On 06/02/2014 04:46 PM, Jan Beulich wrote:
On 02.06.14 at 16:43, <ross.lagerwall@xxxxxxxxxx> wrote:
From: Ross Lagerwall <rosslagerwall@xxxxxxxxxx>

Following 91413b519631 ("x86/mwait_idle: export both C1 and C1E"), when
setting the max cstate to C1, the C1E cstate is used as well. This is
because MWAIT_HINT2CSTATE returns the same value for C1 and C1E.
Instead, when limiting the cstate, compare max_cstate with the position
in the states array, as the acpi cpu_idle driver does.

Without this patch, there's no way of setting the max cstate to C1 when using
the mwait_idle driver.

But it was intentionally this way from the beginning of the existence of
the mwait idle driver - the other approach makes the value to be passed
really platform dependent (i.e. "max_cstate=2" doesn't universally mean
what one would expect: maximum C-state is C2).

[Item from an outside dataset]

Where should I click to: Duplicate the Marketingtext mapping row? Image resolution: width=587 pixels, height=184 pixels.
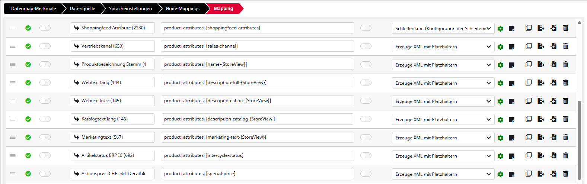(529, 137)
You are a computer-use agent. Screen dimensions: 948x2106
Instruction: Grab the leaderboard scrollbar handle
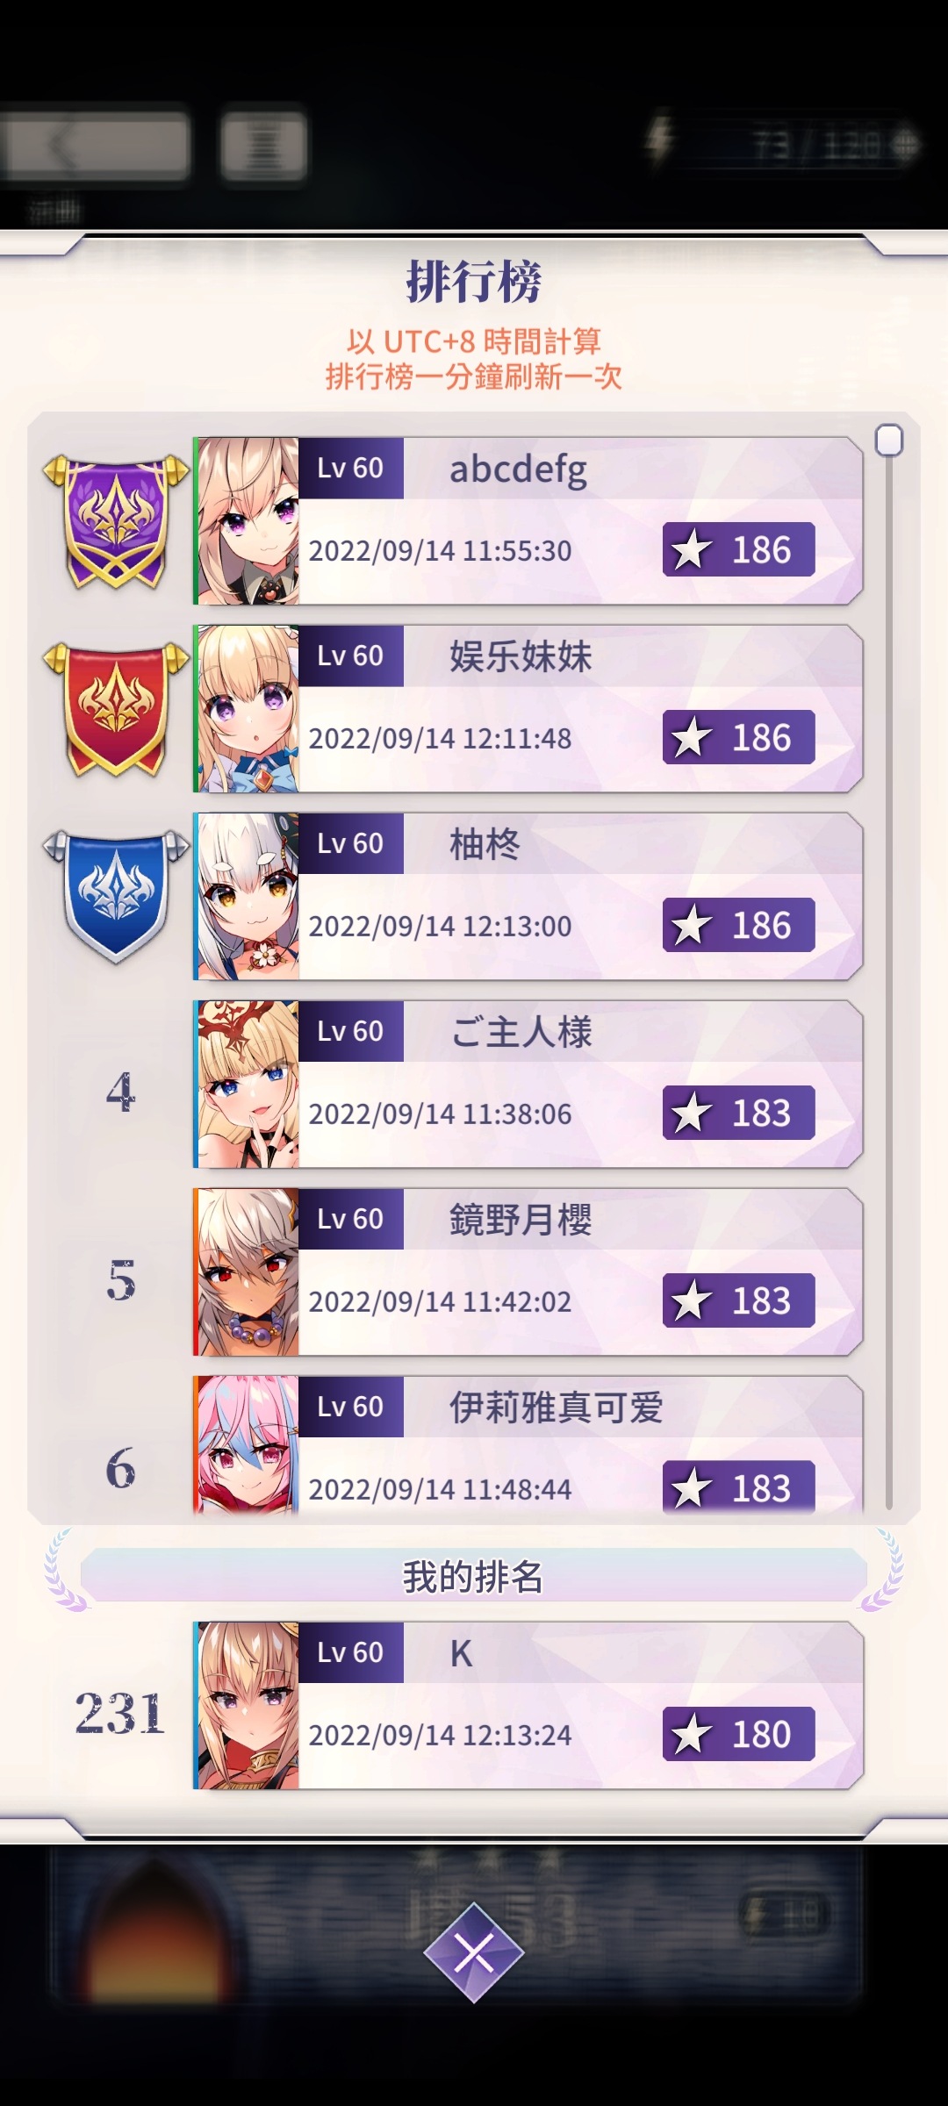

Except that is how xenpm and xl debugkeys c already display their output. E.g:
C0                   : transition [             3431722]
                       residency  [              131101 ms]
C1                   : transition [                 588]
                       residency  [                3514 ms]
C2                   : transition [                 465]
                       residency  [                 497 ms]
C3                   : transition [                 176]
                       residency  [                 299 ms]
C4                   : transition [                  15]
                       residency  [                   5 ms]
C5                   : transition [             3430478]
                       residency  [            57685073 ms]

In the above, C1 == hardware C1 and C2 == hardware C1E. Changing it so that "xenpm set-max-cstate 1" sets it to xenpm's notion of C1 rather than actual C1 (as the patch does) seems consistent to me.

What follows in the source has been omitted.